NIV Folly is bound up in the heart of a child, but the rod of discipline will drive it far away.
NASB Foolishness is bound up in the heart of a child; The rod of discipline will remove it far from him.
CSB Foolishness is bound to the heart of a youth; a rod of discipline will separate it from him.
NLT A youngster’s heart is filled with foolishness, but physical discipline will drive it far away.
KJV Foolishness is bound in the heart of a child; but the rod of correction shall drive it far from him.
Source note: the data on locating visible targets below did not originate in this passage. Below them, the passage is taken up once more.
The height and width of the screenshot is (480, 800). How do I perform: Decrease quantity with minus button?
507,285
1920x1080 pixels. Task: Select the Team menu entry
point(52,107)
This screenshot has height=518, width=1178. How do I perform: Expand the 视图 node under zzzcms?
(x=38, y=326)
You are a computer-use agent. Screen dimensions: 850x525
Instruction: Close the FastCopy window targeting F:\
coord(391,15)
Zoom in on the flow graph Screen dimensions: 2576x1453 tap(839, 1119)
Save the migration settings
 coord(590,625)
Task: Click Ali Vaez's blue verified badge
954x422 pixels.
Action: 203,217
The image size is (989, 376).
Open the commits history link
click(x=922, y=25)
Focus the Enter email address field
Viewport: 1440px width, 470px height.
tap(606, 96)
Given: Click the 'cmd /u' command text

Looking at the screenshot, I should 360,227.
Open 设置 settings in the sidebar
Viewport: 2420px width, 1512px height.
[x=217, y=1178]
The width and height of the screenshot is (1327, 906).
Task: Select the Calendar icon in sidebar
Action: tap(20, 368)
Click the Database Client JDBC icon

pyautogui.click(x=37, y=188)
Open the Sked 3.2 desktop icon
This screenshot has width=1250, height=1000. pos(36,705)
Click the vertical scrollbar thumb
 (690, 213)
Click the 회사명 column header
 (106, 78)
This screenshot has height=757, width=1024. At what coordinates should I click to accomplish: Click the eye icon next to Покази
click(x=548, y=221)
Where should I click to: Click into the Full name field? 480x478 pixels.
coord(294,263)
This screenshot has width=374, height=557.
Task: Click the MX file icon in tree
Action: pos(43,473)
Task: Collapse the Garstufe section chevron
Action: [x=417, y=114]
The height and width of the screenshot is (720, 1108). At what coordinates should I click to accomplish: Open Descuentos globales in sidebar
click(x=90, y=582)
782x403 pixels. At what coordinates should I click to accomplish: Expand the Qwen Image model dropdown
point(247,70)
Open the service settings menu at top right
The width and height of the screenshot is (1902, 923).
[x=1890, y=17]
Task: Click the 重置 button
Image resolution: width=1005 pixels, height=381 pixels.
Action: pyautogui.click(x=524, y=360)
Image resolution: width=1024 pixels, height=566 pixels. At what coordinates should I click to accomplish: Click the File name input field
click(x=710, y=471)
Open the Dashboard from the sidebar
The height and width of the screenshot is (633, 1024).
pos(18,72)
What does Proverbs 22:15 mean?

Almost no one disputes the fact that children are born in ignorance. Important aspects of life must be taught directly so children don't suffer drastic consequences learning by experience. Good parents use careful discipline to prepare children for various dangers and basic needs. Much more controversial is the truth that humanity is born not only uninformed, but morally crooked. This concept is known as a "sin nature." A common joke is that the only people who don't believe children are born with sin in their hearts are those who have never raised a child. Without being taught, a child will display rebellion, selfishness, greed, and so forth.

David confessed, "Behold, I was brought forth in iniquity, and in sin did my mother conceive me" (Psalm 51:5). Every human being has received a sin nature through the lineage of Adam. Paul writes in Romans 5:12: "Therefore, just as sin came into the world through one man, and death through sin, and so death spread to all men because all sinned." In the book of proverbs, "folly" is not merely a lack of sense or information; it also includes moral and spiritual truths. Loving discipline (Proverbs 13:24; 19:18) moves a child from foolishness and death towards wisdom and life (Proverbs 1:7; 8:34–36). This is presented in a context of love and care, not abuse or carelessness. Parents should choose wisely what form of discipline works best with their children, in each moment, and for each individual child. Corporal punishment—a literal "rod"—may not work as well as depriving a child of some privilege or luxury. In whatever way it comes, discipline must not be overbearing. Ephesians 6:4 exhorts: "Fathers, do not provoke your children to anger, but bring them up in the discipline and instruction of the Lord."

Ultimately, the goal of any such discipline is to guide children towards the only real cure for sin and depravity, which is Christ. Being aware of our limitations is part of understanding our need for a Savior.